I also tried this patch on Windows. If I set the fps limit to 40fps, the canvas fps (as painted on the canvas) says 32fps with this patch. Without this patch it says 24fps. It is an improvement, but curiously still a bit off...

What's worth noting is that with the 4.0 pre-alpha 2 I get 27fps with the same config. FWIW 6f3dc831b is not in the 4.0 pre-alpha 2, so the combination of 6f3dc831b and this patch would seem to have improved the fps limiting by a bit. However, the actual fps is still lower than the fps limiter value, so there seems to be another factor somewhere.

If I set the limit to 100fps it does get up to >70fps. (This also shows that it's not actively doing v-sync.)

It could be some quirk related with Windows' internal triple-buffering/display refresh rate synchronization, but if it was the case, why would brush strokes in Krita 3.3.2 still appear to be smoother in execution?

IIRC that DWM only does double-buffering and v-sync. If you suspect it might be the cause you can test on Windows 7 with Aero disabled which will in turn disable DWM and bypass said buffering and v-sync.

Anyway, there are a bunch of OpenGL-related optimizations and the multi-threaded brush changes on master which are not present on 3.3.2, so it could really be any one of them.

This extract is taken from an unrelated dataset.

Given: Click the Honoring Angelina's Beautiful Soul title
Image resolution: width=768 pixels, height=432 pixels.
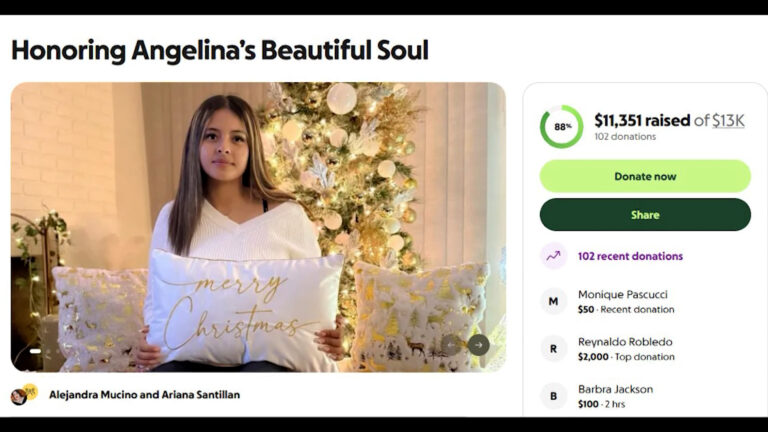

dkazakov accepted this revision.Nov 14 2017, 4:26 PM
dkazakov added a subscriber: dkazakov.

As far as I can tell, the fix will "break" the following case:

Imagine we have a 50ms FIRST_ACTIVE compressor:

0ms: KisSignalCompressor::start(): signal emitted, timer started
20ms: KisSignalCompressor::start(): not signal emitted, m_gotSignals is scheduled to the next tick
50ms: KisSignalCompressor::slotTimerExpired(): signal emitted, internal timer is still *active*
70ms: KisSignalCompressor::start(): EXPECTED: signal emitted, timer started ACTUAL: the event is scheduled to the 100ms point
100ms: KisSignalCompressor::slotTimerExpired(): the signal is finally emitted

Speaking truly, I cannot say I like the new behavior. We use the compressor in quite a lot of places and it can lead to unexpected behavior. And in some places the delay is >1000ms, so (1 + err) * 1000ms might be a significant difference for the user :( Though, I'm afraid, I cannot propose any better solution. Either to add a special mode FIRST_ACTIVE_IMPRECISE or automatically switch the internal timer to the relaxed version if the timeout is smaller than, say, 100ms.

At the same time, I fully understand that old version of POSTPONE mode with delay < 100ms is highly inefficient, because it creates quite a lot of system timers.

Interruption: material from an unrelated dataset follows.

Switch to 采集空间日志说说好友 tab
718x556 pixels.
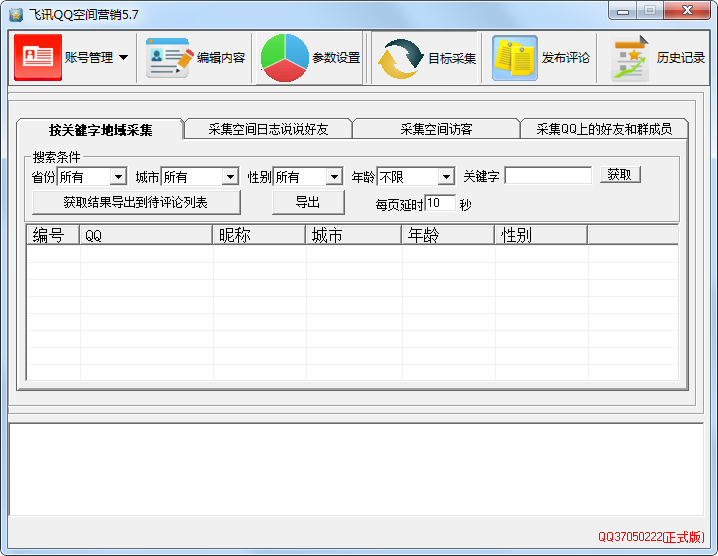tap(267, 129)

Let's do the following: if you cannot imagine any better solution, just push the patch with the rename I noted inline. And we shall try to fix the regressions as soon as the show up.

libs/global/kis_signal_compressor.cpp
123

Please rename this method into something like sheduleOnTheNextTick(). Right now the code relies on a special case inside start() that checks where it is called from, which is highly non-obvious :) It will also let you avoid doing this extra dynamic_cast, because the check will be compile-time.

And a short comment in the code about this workaround would be nice.

This revision is now accepted and ready to land.Nov 14 2017, 4:26 PM

Hm, I thought a lot more about this, and now think I understand that this is not a good solution.

In short, this patch does not address several nasty border cases. And as this is a core functionality for Krita and I agree frame updates should not get dropped, I have a another approach: https://phabricator.kde.org/D8868

Details:

First, there are the problems @dkazakov notes: (1) change of current behaviour for FIRST_ACTIVE, (2) added delays, that can't be controlled.

Second, I did more tests related to the observations by @neviril; at high frequencies (e.g. 10 ms intervals), this patch is not really a fix as often an additional signal won't get produced in the 10 ms that this patch now extends the safe phase to.

Third, there is the special case in KisSignalCompressor to emit a signal early if the timer gets swamped by other events; and that stops the timer and thus would produce the additional delays.

rempt closed this revision.Feb 28 2018, 1:45 PM
rempt added a subscriber: rempt.

Closing this diff; it seems to be obsolete.